17. Conversion; Conflict with order confirmation
17.1 If and to the extent that, on the grounds of reasonableness and fairness or the unreasonably onerous nature, no appeal can be made to any provision of these General Terms and Conditions, the relevant provision will be given a meaning as similar as possible with regard to its content and scope and in each case, so that an appeal can be made to it.
17.2 In the event that these General Terms and Conditions and the order confirmation contain conflicting provisions, the conditions included in the order confirmation shall apply.
18. Termination
18.1 The agreement shall terminate by operation of law upon the death of the managing director of Green Rock Consulting B.V.
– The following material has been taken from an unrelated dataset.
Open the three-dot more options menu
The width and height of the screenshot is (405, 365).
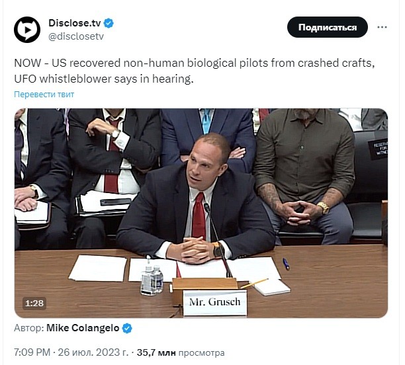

19. Applicable law and choice of forum
19.1 All agreements between the client and Green Rock Consulting B.V. to which these General Terms and Conditions apply shall be governed by Dutch law.
19.2 All disputes relating to agreements between the client and Green Rock Consulting B.V. to which these conditions apply and which do not fall within the jurisdiction of the subdistrict court shall be settled by the competent court in the district in which Green Rock Consulting B.V. has its registered office.